#### Complete the following
#1 In the Neo4j Spatial blog extract, turn the paragraph beginning "Neo4j is built to efficiently model" into a short bulleted list that keeps its main facts.
#2 Reproduce word for word the stretch of the Neo4j Spatial blog extract from "In this first" through "or flight paths).".
══ Page extract ══
Exploring Neo4j Spatial: Installation, Data Loading, and Simple Querying

Product Manager, Neo4j

July 23, 2025

10 min read

Introduction

The common division of responsibility between graph databases and GIS platforms limits the ability to exploit the full power of graph databases and graph query languages like Cypher to effectively explore relationships that involve both geospatial and non-geospatial relationships.

This series of blogs covers:

Installation, data loading, and simple querying
Layer management, spatial filtering, and intersection
Path intersections using Automatic Identification System (AIS) data
Custom procedures for spatial analysis

In this first blog, I’ll look at Neo4j Spatial and explore how effective it can be in integrating spatial analytics into Cypher graph queries.

Background

Conceptually, graph databases and geospatial analysis are a natural fit, as both focus on the relationships and connectivity between data points. In geospatial analysis, we’re often interested not just in where things are but how they relate to each other — adjacency, containment, proximity, movement through space, networks (like roads, rivers, pipelines, or flight paths).

Neo4j is built to efficiently model and query these kinds of connections. Every node (representing a place, object, or event) and every relationship (like crosses, adjacent to, within, near) can be stored explicitly and queried flexibly. This means you can easily ask complex questions with much less overhead than traditional relational or GIS databases, which typically aren’t optimized for deep relationship traversal.
═══
══ Information given ══
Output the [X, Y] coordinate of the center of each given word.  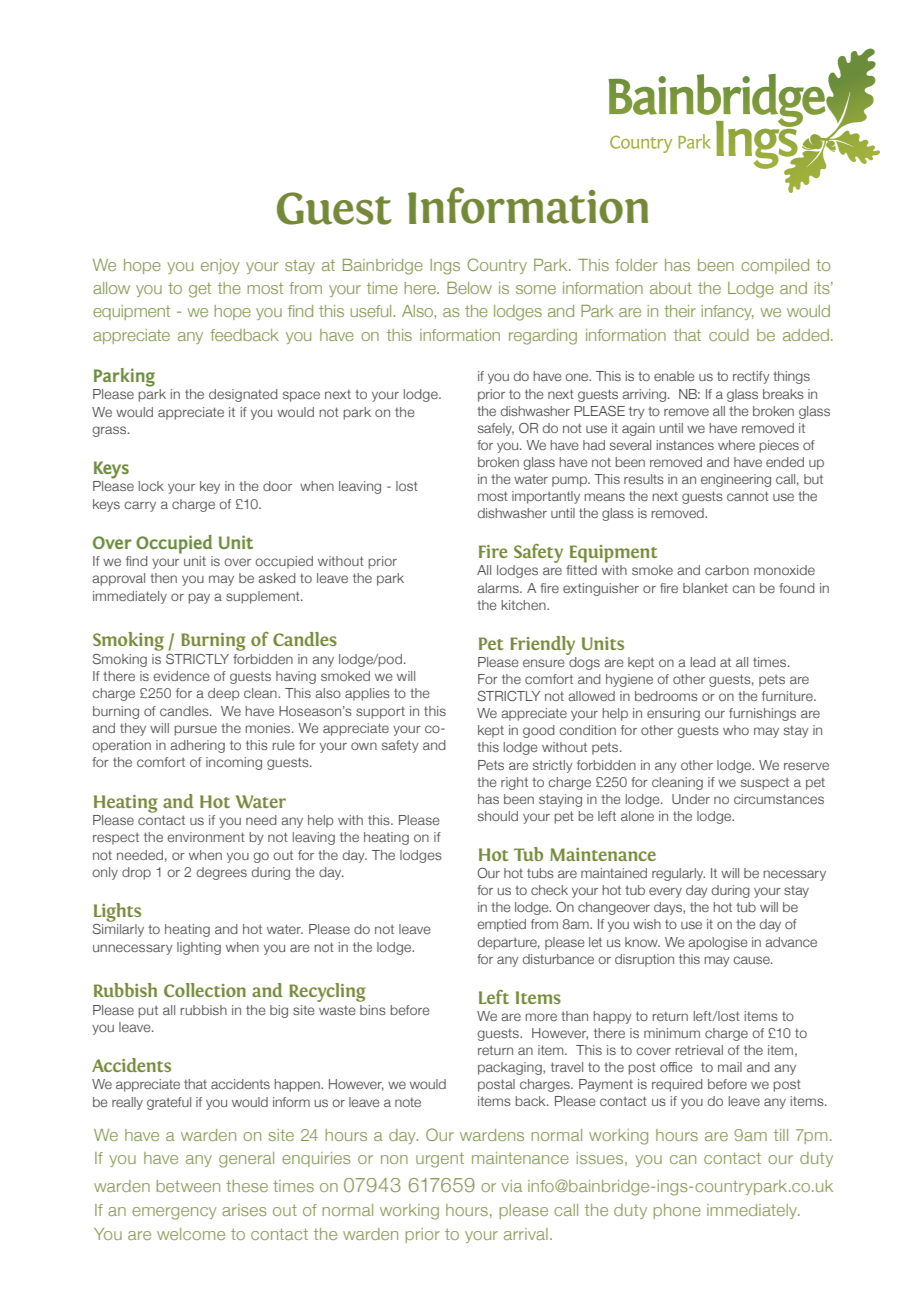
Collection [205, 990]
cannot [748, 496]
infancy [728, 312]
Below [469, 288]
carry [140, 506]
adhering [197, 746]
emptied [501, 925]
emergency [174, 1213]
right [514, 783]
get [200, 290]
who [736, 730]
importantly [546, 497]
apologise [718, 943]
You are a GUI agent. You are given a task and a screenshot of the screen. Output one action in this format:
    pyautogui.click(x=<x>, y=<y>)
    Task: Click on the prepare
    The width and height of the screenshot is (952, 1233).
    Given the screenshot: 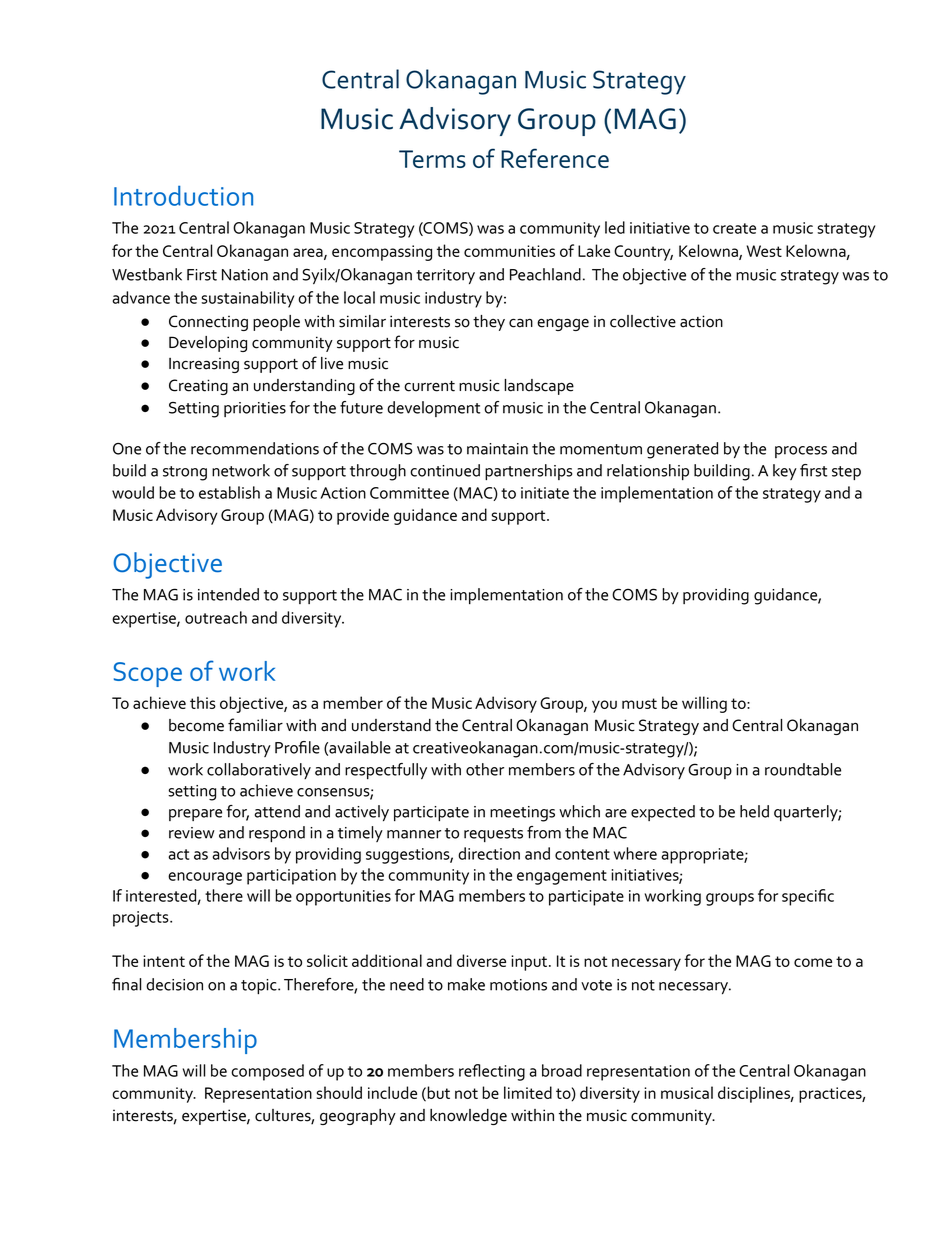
═══
══ Information given ══
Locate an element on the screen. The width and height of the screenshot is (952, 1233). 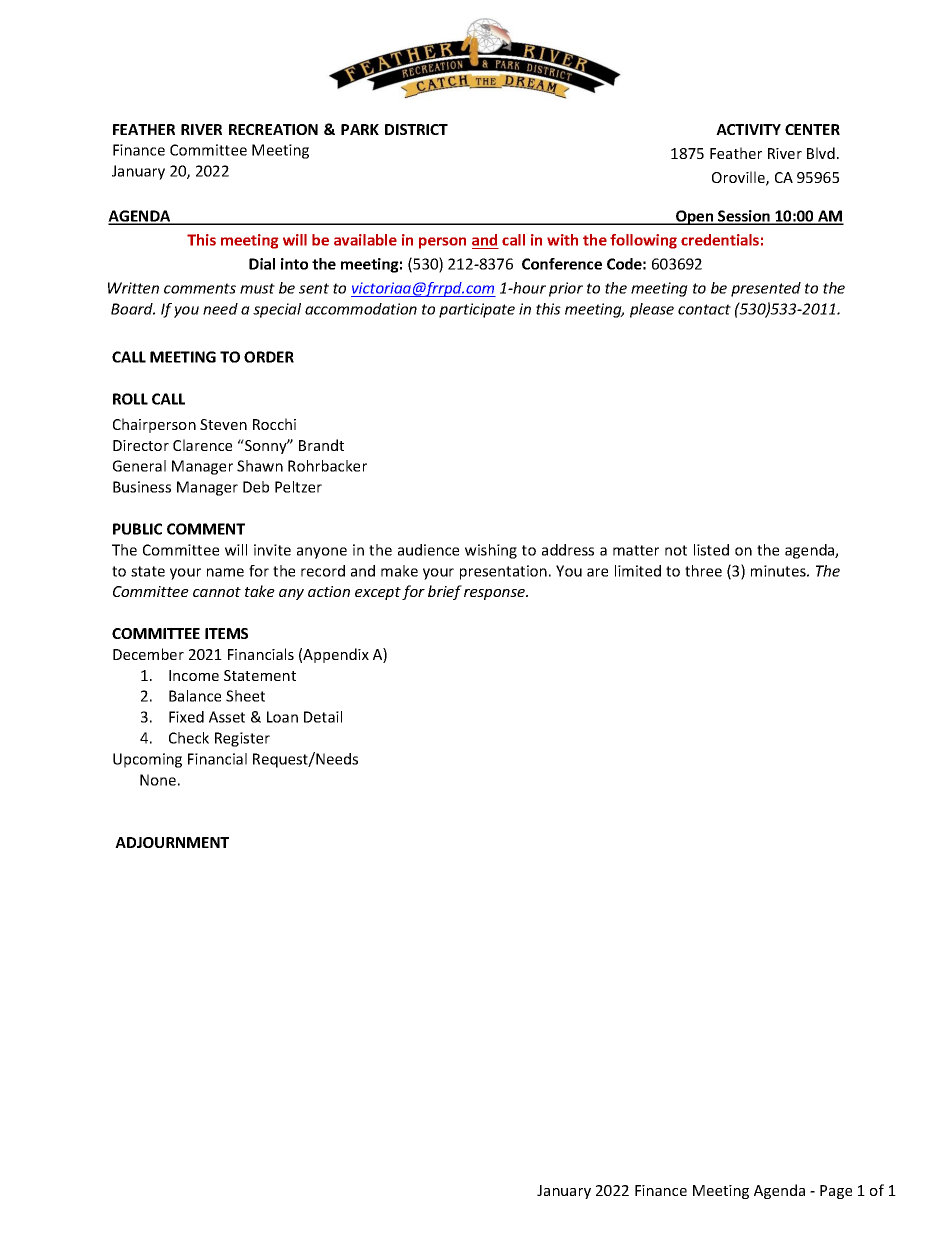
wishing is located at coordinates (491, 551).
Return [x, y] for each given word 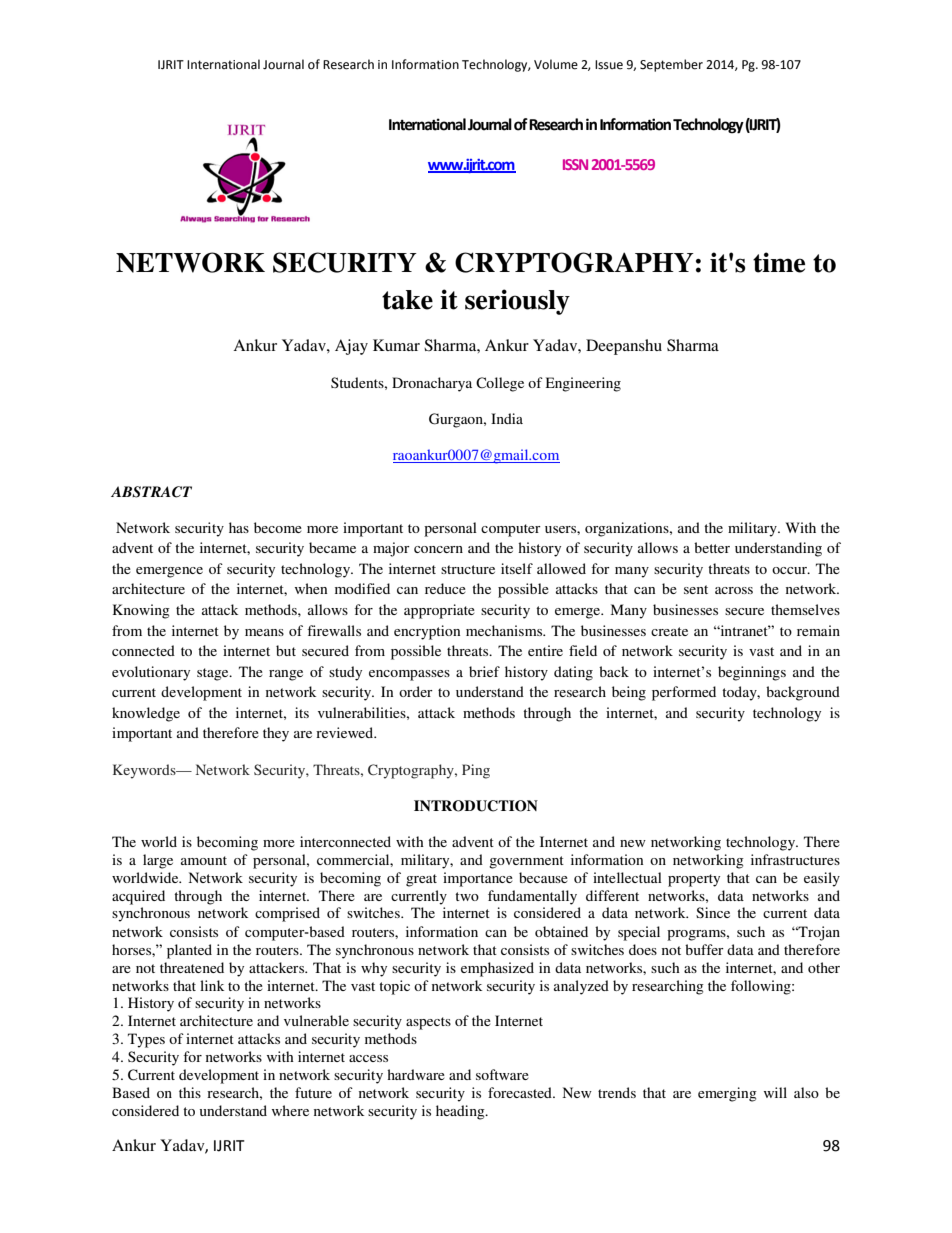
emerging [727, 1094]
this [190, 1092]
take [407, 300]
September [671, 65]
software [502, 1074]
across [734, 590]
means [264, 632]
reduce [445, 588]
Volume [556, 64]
═══
#### Per-task answers
#1
- Neo4j is designed to model and query connections efficiently.
- Each node (a place, object, or event) and each relationship (such as crosses, adjacent to, within, near) can be stored explicitly and queried flexibly.
- Complex questions can be asked with much less overhead than in traditional relational or GIS databases, which typically aren't optimized for deep relationship traversal.

#2
In this first blog, I’ll look at Neo4j Spatial and explore how effective it can be in integrating spatial analytics into Cypher graph queries.

Background

Conceptually, graph databases and geospatial analysis are a natural fit, as both focus on the relationships and connectivity between data points. In geospatial analysis, we’re often interested not just in where things are but how they relate to each other — adjacency, containment, proximity, movement through space, networks (like roads, rivers, pipelines, or flight paths).